----- Textauszug -----
Ali ante portas – oder weshalb die Türkei niemals Vollmitglied der EU sein kann

Die Sehnsucht der zwischen Bosporus und dem biblischen Berge Ararat in Kleinasien beheimateten Muslime nach dem von den Ungläubigen bewohnten „goldenen“ Westen scheint noch lange nicht gestillt. Eine Hintergrundanalyse von Gerd Fischbacher.
Titelbild
Die Türkei ist in keinerlei Hinsicht ein europäisches Land. Am 18. Oktober 2015 besuchte Bundeskanzlerin Merkel den türkischen Präsidenten Erdogan im Yildiz-Palast in Istanbul/Türkei.Foto: Guido Bergmann/Bundesregierung via Getty Images
Von 23. September 2018

Der letzte Versuch der Türken, in Europa Fuß zu fassen, liegt schon lange zurück. Ende des 17. Jahrhunderts drangen ihre Truppen bis Wien vor, ehe es dem österreichischen Feldherrn Prinz Eugen gelang, sie vernichtend zu schlagen. Das war der Anfang vom Ende des Osmanischen Großreiches, das mehr als vier Jahrhunderte über weite Teile des Balkans, Vorderasiens und Arabiens geherrscht hatte.

Seit dieser Zeit haben sich die Nachfahren Osmans I., hervorgegangen aus dem Turkvolk der Ogusen, zumeist friedlich verhalten, sieht man einmal von dem Völkermord an über einer Million Armeniern während des Ersten Weltkriegs (dessen bloße Erwähnung bis heute in der Türkei unter Strafe gestellt ist) und der gewaltsamen Unterdrückung der kurdischen Minderheit im eigenen Lande ab.
-----
Aufgabe 1:
Wer schlug laut dem Textauszug über die Türkei und die EU die türkischen Truppen Ende des 17. Jahrhunderts vor Wien?
Die Einträge stehen in keinem Zusammenhang mit dem Textauszug.
----- Einträge -----
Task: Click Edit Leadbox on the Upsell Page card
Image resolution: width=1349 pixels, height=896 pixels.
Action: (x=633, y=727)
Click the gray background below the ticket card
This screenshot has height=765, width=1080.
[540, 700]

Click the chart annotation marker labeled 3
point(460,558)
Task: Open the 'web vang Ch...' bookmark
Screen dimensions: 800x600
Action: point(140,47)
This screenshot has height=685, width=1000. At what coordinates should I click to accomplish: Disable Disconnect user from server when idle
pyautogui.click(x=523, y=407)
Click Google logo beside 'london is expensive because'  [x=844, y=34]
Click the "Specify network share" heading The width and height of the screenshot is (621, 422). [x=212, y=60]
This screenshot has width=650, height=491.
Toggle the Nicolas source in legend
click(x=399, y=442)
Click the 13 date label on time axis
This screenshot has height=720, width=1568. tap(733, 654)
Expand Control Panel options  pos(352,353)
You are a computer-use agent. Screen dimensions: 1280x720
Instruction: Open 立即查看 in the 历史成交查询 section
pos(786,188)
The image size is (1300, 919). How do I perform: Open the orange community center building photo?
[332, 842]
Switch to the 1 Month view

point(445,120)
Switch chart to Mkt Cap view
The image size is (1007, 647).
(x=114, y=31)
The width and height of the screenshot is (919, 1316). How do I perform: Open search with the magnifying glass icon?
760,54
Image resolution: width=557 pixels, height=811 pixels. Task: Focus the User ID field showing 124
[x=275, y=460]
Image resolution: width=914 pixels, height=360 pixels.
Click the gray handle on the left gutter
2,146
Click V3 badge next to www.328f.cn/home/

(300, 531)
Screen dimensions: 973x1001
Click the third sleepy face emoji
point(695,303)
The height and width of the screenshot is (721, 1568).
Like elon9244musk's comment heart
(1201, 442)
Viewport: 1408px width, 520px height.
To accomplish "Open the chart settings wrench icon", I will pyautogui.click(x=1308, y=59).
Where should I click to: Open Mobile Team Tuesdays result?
-----
Aufgabe 2:
Suche aus den Einträgen jede Zeile heraus, in der das Wort „This“ vorkommt.

Erwartete Ausgabe 1:
Der österreichische Feldherr Prinz Eugen.

Erwartete Ausgabe 2:
This screenshot has height=765, width=1080.
This screenshot has height=685, width=1000. At what coordinates should I click to accomplish: Disable Disconnect user from server when idle
This screenshot has width=650, height=491.
This screenshot has height=720, width=1568. tap(733, 654)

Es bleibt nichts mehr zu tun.